2024-10-15 Q1(m=6)

Rearrange the digits in ⟨1263045⟩ to meet the rules below.

⟨6th 5th 4th 3rd 2nd 1st 0th⟩

✅Match

⟨⋯ 2 ⋯ 3 ⋯⟩

⟦4,6⟧ ∋ 2,5

2nd → a, 0th → b, a+b=11

Jump(0,6) = 3

⟨⋯ 3 ⋯ 1 ⋯⟩

#125034_v2.7

       ┌───┬───┬───┬───┬───┬───┬───┐
       │6th│5th│4th│3rd│2nd│1st│0th│▒
       ╞═══╪═══╪═══╪═══╪═══╪═══╪═══╡▒
Step 1 │   │   │   │   │ 5 │   │   │▒
       ├───┼───┼───┼───┼───┼───┼───┤▒
Step 2 │   │   │   │   │ 5 │   │ 6 │▒
       ├───┼───┼───┼───┼───┼───┼───┤▒
Step 3 │   │   │ 0 │   │ 5 │   │ 6 │▒
       ├───┼───┼───┼───┼───┼───┼───┤▒
Step 4 │   │ 2 │ 0 │   │ 5 │   │ 6 │▒
       ├───┼───┼───┼───┼───┼───┼───┤▒
Step 5 │   │ 2 │ 0 │ 3 │ 5 │   │ 6 │▒
       ├───┼───┼───┼───┼───┼───┼───┤▒
Step 6 │   │ 2 │ 0 │ 3 │ 5 │ 1 │ 6 │▒
       ├───┼───┼───┼───┼───┼───┼───┤▒
Step 7 │ 4 │ 2 │ 0 │ 3 │ 5 │ 1 │ 6 │▒
       └───┴───┴───┴───┴───┴───┴───┘▒
        ▒▒▒▒▒▒▒▒▒▒▒▒▒▒▒▒▒▒▒▒▒▒▒▒▒▒▒▒▒

Proof of 2024-10-15 Q1(m=6)
═══════════════════════════

Notation: if nth -> a, then we write [nth] = a.

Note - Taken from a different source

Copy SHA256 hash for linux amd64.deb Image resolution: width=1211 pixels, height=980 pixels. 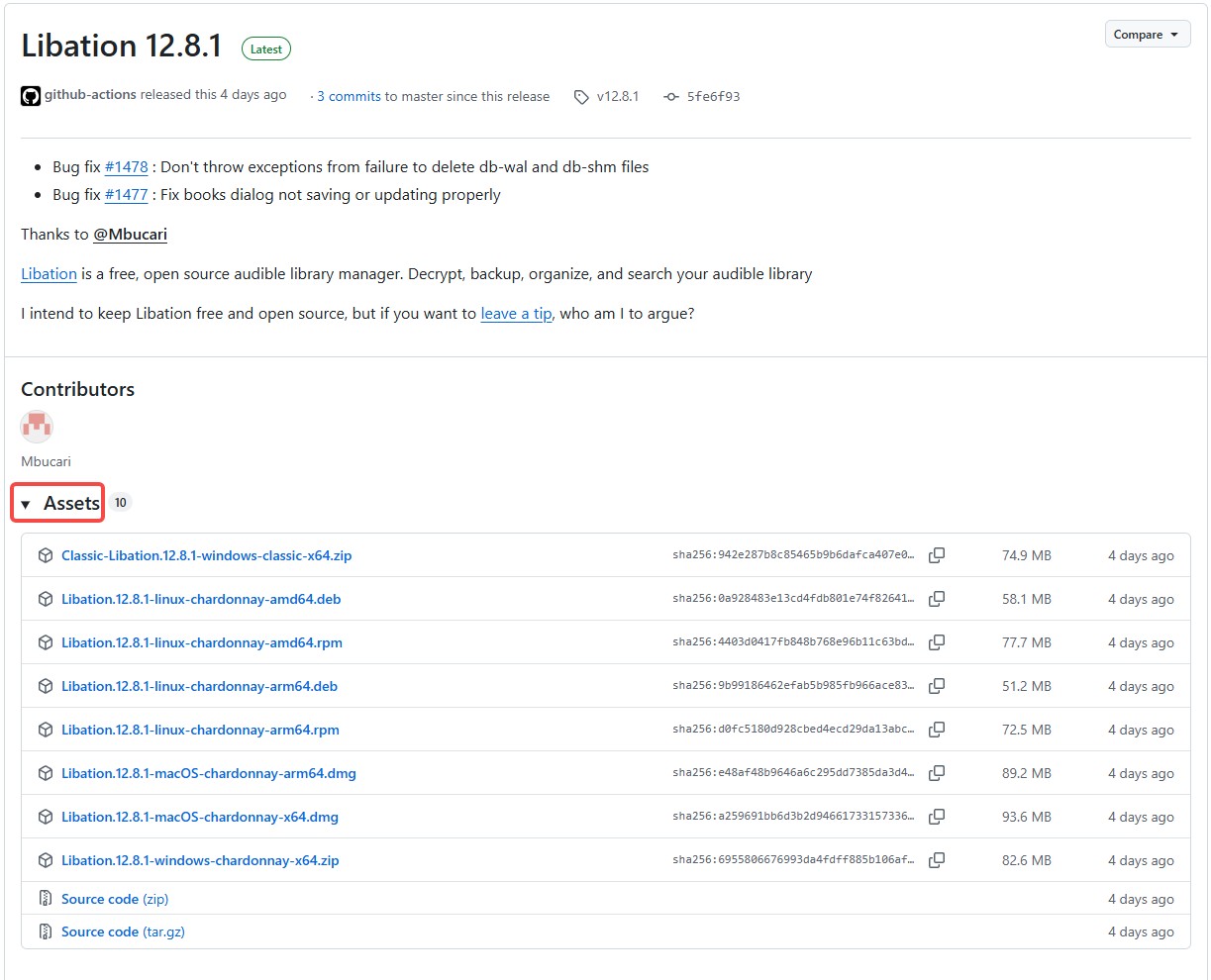click(x=936, y=599)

By ✅「2nd → a, 0th → b, a+b=11」, we have

(1) { [2nd], [0th] } = {5,6}.

By ✅「⟦4,6⟧ ∋ 2,5」, the right corner (0th) cannot be 5. Therefore, we get

       ┌───┬───┬───┬───┬───┬───┬───┐
       │6th│5th│4th│3rd│ 2■│1st│ 0■│▒
       ╞═══╪═══╪═══╪═══╪═══╪═══╪═══╡▒
Step 1 │   │   │   │   │ 5 │   │   │▒
       ├───┼───┼───┼───┼───┼───┼───┤▒
Step 2 │   │   │   │   │ 5 │   │ 6 │▒
       └───┴───┴───┴───┴───┴───┴───┘▒
        ▒▒▒▒▒▒▒▒▒▒▒▒▒▒▒▒▒▒▒▒▒▒▒▒▒▒▒▒▒

--- Idle ---
┌───┬───┬───┬───┬───┬───┬───┐
│ 1 │ 2 │   │ 3 │ 0 │ 4 │   │
└───┴───┴───┴───┴───┴───┴───┘

Then, it follows from ✅「Jump(0,6) = 3」 that [4th] = 0:

       ┌───┬───┬───┬───┬───┬───┬───┐
       │6th│5th│ 4■│3rd│2nd│1st│0th│▒
       ╞═══╪═══╪═══╪═══╪═══╪═══╪═══╡▒
       │   │   │   │   │ 5 │   │ 6 │▒
       ├───┼───┼───┼───┼───┼───┼───┤▒
Step 3 │   │   │ 0 │   │ 5 │   │ 6 │▒
       └───┴───┴───┴───┴───┴───┴───┘▒
        ▒▒▒▒▒▒▒▒▒▒▒▒▒▒▒▒▒▒▒▒▒▒▒▒▒▒▒▒▒

--- Idle ---
┌───┬───┬───┬───┬───┬───┬───┐
│ 1 │ 2 │   │ 3 │   │ 4 │   │
└───┴───┴───┴───┴───┴───┴───┘

Next, we consider how to place 2. Combining ✅「⟨⋯ 2 ⋯ 3 ⋯⟩」 with ✅「⟨⋯ 3 ⋯ 1 ⋯⟩」, we have the following required pattern:

(2) ⟨⋯ 2 ⋯ 3 ⋯ 1 ⋯⟩.

In particular, we need to reserve two empty boxes at the right of 2 for placing 3,1. Noting that ✅「⟦4,6⟧ ∋ 2,5」 implies 2 is not at the left corner, we finish by

       ┌───┬───┬───┬───┬───┬───┬───┐
       │ 6■│ 5■│4th│ 3■│2nd│ 1■│0th│▒
       ╞═══╪═══╪═══╪═══╪═══╪═══╪═══╡▒
       │   │   │ 0 │   │ 5 │   │ 6 │▒
       ├───┼───┼───┼───┼───┼───┼───┤▒
Step 4 │   │ 2 │ 0 │   │ 5 │   │ 6 │▒
       ├───┼───┼───┼───┼───┼───┼───┤▒
Step 5 │   │ 2 │ 0 │ 3 │ 5 │   │ 6 │▒
       ├───┼───┼───┼───┼───┼───┼───┤▒
Step 6 │   │ 2 │ 0 │ 3 │ 5 │ 1 │ 6 │▒
       ├───┼───┼───┼───┼───┼───┼───┤▒
Step 7 │ 4 │ 2 │ 0 │ 3 │ 5 │ 1 │ 6 │▒
       └───┴───┴───┴───┴───┴───┴───┘▒
        ▒▒▒▒▒▒▒▒▒▒▒▒▒▒▒▒▒▒▒▒▒▒▒▒▒▒▒▒▒

--- Idle ---
┌───┬───┬───┬───┬───┬───┬───┐
│   │   │   │   │   │   │   │
└───┴───┴───┴───┴───┴───┴───┘

Q.E.D.

#125034_v2.7